# Please Help Me Take My Lawn From Great to Perfect



## jpzsports (Jun 1, 2021)

I've made great progress over the past year to really improve my lawn and appreciate all the help from this forum. I'm dealing with 3 issues currently that I would appreciate some advice on. I am in NH.

1. My lawn overall is the best it's ever been. Here are some photos.




When I get close up on some spots, I am finding some lesions that appear to be fungus.





I dealt with some bad fungus struggles several months ago and did 2 apps of Propiconazole which helped tremendously. Do I need to apply Azoxystrobin or is it not needed since it is winter season here?

2. The edge of my lawn is struggling for some reason and looks like straw. Is this due to lack of sunlight or fungus or what?

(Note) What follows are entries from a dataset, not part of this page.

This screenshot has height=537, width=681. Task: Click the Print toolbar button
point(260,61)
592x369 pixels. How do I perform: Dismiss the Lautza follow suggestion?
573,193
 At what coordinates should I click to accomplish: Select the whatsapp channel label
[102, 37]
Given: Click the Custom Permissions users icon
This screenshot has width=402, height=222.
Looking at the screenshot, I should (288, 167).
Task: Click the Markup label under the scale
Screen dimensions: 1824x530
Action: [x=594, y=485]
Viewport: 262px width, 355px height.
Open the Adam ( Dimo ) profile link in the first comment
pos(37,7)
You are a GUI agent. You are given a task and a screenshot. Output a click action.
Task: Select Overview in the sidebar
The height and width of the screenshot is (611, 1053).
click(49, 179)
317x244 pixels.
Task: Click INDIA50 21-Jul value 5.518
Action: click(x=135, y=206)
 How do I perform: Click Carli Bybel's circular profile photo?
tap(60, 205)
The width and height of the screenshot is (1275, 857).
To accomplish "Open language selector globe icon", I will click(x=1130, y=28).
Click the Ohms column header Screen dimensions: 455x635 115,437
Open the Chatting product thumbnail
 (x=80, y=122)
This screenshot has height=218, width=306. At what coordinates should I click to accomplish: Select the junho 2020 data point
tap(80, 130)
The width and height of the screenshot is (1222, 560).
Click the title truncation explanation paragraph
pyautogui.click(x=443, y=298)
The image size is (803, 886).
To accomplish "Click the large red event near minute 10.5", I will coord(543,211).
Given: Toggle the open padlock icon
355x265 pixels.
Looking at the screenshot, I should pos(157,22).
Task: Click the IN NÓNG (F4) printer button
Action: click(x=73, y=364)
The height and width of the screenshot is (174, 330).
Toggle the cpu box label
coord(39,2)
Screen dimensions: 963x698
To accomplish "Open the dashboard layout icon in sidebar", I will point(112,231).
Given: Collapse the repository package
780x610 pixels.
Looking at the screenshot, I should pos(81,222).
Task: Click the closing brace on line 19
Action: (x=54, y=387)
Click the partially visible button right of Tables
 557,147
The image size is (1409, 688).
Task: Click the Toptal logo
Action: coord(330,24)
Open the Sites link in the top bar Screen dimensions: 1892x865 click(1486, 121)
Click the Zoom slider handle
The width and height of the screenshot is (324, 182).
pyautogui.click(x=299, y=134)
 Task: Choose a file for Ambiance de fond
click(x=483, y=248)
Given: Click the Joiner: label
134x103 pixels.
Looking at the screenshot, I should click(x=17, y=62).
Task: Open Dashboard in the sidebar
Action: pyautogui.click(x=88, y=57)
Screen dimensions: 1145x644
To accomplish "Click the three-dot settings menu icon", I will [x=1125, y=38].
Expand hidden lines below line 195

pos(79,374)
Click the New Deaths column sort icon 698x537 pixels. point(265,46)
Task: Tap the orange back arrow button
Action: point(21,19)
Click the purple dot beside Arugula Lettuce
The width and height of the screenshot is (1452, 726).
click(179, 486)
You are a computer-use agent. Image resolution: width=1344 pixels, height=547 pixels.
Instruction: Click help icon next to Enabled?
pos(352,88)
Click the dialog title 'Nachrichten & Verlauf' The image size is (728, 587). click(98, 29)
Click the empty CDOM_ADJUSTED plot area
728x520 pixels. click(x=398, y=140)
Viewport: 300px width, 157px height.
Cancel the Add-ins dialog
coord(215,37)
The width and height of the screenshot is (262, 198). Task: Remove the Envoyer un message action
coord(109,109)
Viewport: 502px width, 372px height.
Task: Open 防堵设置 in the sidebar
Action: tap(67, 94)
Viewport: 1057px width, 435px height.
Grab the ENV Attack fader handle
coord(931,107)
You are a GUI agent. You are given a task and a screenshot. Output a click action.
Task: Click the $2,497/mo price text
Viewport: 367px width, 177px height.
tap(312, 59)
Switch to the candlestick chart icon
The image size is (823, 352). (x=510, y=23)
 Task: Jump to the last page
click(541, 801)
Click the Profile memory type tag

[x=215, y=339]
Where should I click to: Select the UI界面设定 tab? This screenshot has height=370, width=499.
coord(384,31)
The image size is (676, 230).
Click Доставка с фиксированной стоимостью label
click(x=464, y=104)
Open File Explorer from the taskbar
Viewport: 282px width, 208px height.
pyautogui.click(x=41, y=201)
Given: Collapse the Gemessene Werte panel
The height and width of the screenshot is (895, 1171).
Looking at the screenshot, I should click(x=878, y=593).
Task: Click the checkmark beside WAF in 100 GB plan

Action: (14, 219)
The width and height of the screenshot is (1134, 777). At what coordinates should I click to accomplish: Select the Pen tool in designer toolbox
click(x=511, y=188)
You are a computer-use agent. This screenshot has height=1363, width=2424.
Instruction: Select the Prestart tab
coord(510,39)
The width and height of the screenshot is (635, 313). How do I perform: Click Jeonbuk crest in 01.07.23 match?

3. I dethatched my lawn somewhat aggressively several months back and I've noticed some patches of a different grass are popping up at various places throughout my lawn. Up close, it looks like healthy, green, dense grass. But it really stands out as patches among my KBG lawn due to it's slightly brighter green color. Any thoughts as to what grass type this is and what I should do about it?








Thank you!!


----------



## john5246 (Jul 21, 2019)

It already looks good, there's isn't a whole lot left to do to improve other than

1. Mow to the most attractive height (maybe that's lower for your grass)
2. Add more iron for deeper green if you prefer that
3. And in that first photo make sure you edge along the driveway! It makes a big difference in appearance. 
4. Keep a sharp blade.

The next level golf course type lawn requires some more investment beyond what a sane person is willing to do. For example, ordering a truck load of sand and spreading it along with investing in a reel mower (vs rotary which is the standard for homeowners). .

Focus more on soil management rather than the grass. If you get the soil right you will have great grass. In other words get a soil test once a year until your nutrients are where they need to be (as well as ph). They are inexpensive, maybe $30 or so.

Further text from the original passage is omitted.